At every turn, the solution was built with best practices, and data optimisation in mind. The sheer number of forecasts and data produced meant that it was critical that there was no redundant logic or data.
The whole process is fully automated and requires no manual intervention (though is configurable if necessary).
Results
The implementation of the new forecasting algorithm by ABNS led to significant improvements in the retail supermarket company's forecasting system. The enhanced accuracy in demand prediction led to:
Optimised inventory management, leading to a decrease in costs associated with overstocking and understocking.
Increased customer satisfaction due to better availability of products.
Greater operational efficiency with the automation and configurability of the forecasting process.

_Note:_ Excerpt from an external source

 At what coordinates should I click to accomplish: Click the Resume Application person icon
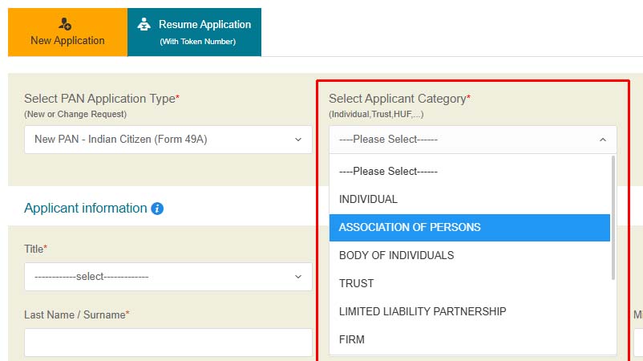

Improved decision-making ability due to the incorporation of real-time analytics in the front-end application.
The improvements noted during the two proof-of-concept projects translated into real-world gains when the solution is being implemented across all stores, confirming the effectiveness of the new algorithm and its adaptability to complex, real-world retail operations.
Conclusion
The forecasting implementation with ABNS transformed the Retail company's approach to demand forecasting. With the new solution, the company is now able to react quickly and intelligently to shifts in demand patterns, effectively optimizing inventory, enhancing customer satisfaction, and driving overall business growth. This case study underscores the power of advanced algorithms and predictive analytics in revolutionizing retail operations.